Missoula council approves Ten Spoon easement, but cautions housing needs
(Missoula Current) Residents of the Rattlesnake received what few other neighborhoods have in recent years, that being a 21-acre conservation easement set in the middle of the neighborhood.
The Missoula City Council on Monday night approved a resolution to accept the easement on a unanimous vote. Doing so conserves the property as open space in perpetuity and allows the landowners to remain in place while establishing a public easement.
“Having worked in conservation easements for many years, when one of this value is donated, the generosity of the owners and their love of the land really comes through,” said council member Amber Sherrill. “This is private property, and luckily for us it's also a piece of private property that has important agricultural soils, conservation values, and is a big community asset.”
Property owners Connie Poten and Andy Sponseller approached the city last year proposing to place their 21 acres, including the winery, into a conservation easement.

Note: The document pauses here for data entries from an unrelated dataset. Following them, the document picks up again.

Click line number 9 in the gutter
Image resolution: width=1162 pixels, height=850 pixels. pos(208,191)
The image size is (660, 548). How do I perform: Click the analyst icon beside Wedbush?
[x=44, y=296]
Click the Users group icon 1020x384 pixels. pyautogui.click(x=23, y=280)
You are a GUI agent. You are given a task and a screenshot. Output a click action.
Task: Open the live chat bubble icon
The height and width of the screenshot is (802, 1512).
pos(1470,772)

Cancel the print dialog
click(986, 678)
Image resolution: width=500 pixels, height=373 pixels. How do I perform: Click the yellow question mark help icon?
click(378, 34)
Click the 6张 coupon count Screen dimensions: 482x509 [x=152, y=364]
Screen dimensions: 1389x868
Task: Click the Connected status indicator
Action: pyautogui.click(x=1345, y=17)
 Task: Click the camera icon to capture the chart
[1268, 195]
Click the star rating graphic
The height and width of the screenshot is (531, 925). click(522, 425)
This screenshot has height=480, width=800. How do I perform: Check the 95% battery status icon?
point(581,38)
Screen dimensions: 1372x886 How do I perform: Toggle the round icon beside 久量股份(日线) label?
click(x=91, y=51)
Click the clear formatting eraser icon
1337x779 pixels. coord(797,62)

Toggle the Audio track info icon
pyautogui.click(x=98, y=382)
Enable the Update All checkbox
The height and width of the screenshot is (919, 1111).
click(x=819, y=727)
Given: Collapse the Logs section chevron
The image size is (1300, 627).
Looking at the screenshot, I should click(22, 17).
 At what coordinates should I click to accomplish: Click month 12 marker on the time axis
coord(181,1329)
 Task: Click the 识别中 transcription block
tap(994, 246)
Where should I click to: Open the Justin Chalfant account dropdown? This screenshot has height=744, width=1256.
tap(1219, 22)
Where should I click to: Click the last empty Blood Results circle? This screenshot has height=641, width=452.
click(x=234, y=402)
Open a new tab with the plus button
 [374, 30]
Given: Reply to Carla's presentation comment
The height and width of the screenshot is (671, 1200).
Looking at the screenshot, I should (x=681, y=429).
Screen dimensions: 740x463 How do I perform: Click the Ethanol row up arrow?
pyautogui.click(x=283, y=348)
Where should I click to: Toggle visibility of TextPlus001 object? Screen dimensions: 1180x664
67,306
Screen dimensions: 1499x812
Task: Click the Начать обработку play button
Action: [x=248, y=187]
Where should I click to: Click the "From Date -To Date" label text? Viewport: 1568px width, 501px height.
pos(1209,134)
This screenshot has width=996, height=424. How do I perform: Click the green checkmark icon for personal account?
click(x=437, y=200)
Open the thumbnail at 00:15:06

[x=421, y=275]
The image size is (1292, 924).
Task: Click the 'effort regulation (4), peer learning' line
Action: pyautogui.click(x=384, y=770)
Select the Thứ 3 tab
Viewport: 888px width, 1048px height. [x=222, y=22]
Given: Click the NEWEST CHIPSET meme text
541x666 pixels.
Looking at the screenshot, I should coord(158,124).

The proposal won quick support from city staff, which described the parcel as a wonder of open space, habitat and agriculture. The soils have been described as rich and viable, and the vineyard has produced the grape crops needed to support the Ten Spoon Winery for many years.
“We can't be a community with a single focus and maintain our vibrancy,” council member Heidi West said of housing versus land conservation. “The protection of agricultural land is vital to our long-term viability. I see this as an investment in diversifying our resources for the future.”
While the measure won unanimous support, several council members expressed another view, that being the city's need for housing, particularly in places already served by public utilities, such as the Ten Spoon property.
They also said all neighborhoods need to share in the change that comes with growth and urban infill – something a few select neighborhoods have been able to avoid.
“We're entering a new era in Missoula. Our housing prices are very high and I don't think they'll be coming down any time soon. It's just a question if we can stabilize them,” said council member Gwen Jones. “We have a great growth policy and housing policy that call for greater growth in city limits. We have several things coming to a head right now.”
Jones, who supported the measure, described the easement as “a gracious and generous donation.” But she added that future conservation easements set on flat land and surrounded by city services should undergo the same review and scrutiny often placed upon land-use decisions.
“In the future, if we have conservation easements within the city limits, not only should the Open Space Advisory Committee take a look at the proposal, but also the planning board,” said Jones. “It's a land use decision and we should be getting that input. We have to make tough discussions.”
The easement's cost to the city will amount to roughly $40,000 to cover attorney fees and the required paperwork. As an easement, the property will be managed by the city, though the donors will retain ownership
Council member Mike Nugent supported the easement and public access. But he too noted the competing interests facing the city.
“It shows the varying issues we as a community have to face and there's never a perfect solution,” said Nugent. “We do have to recognize that if we don't grow to meet the population, that's going to continue to price out current Missoulians. In the bigger conversation, there are so many things we need to address, but I don't think this is the avenue to do that.”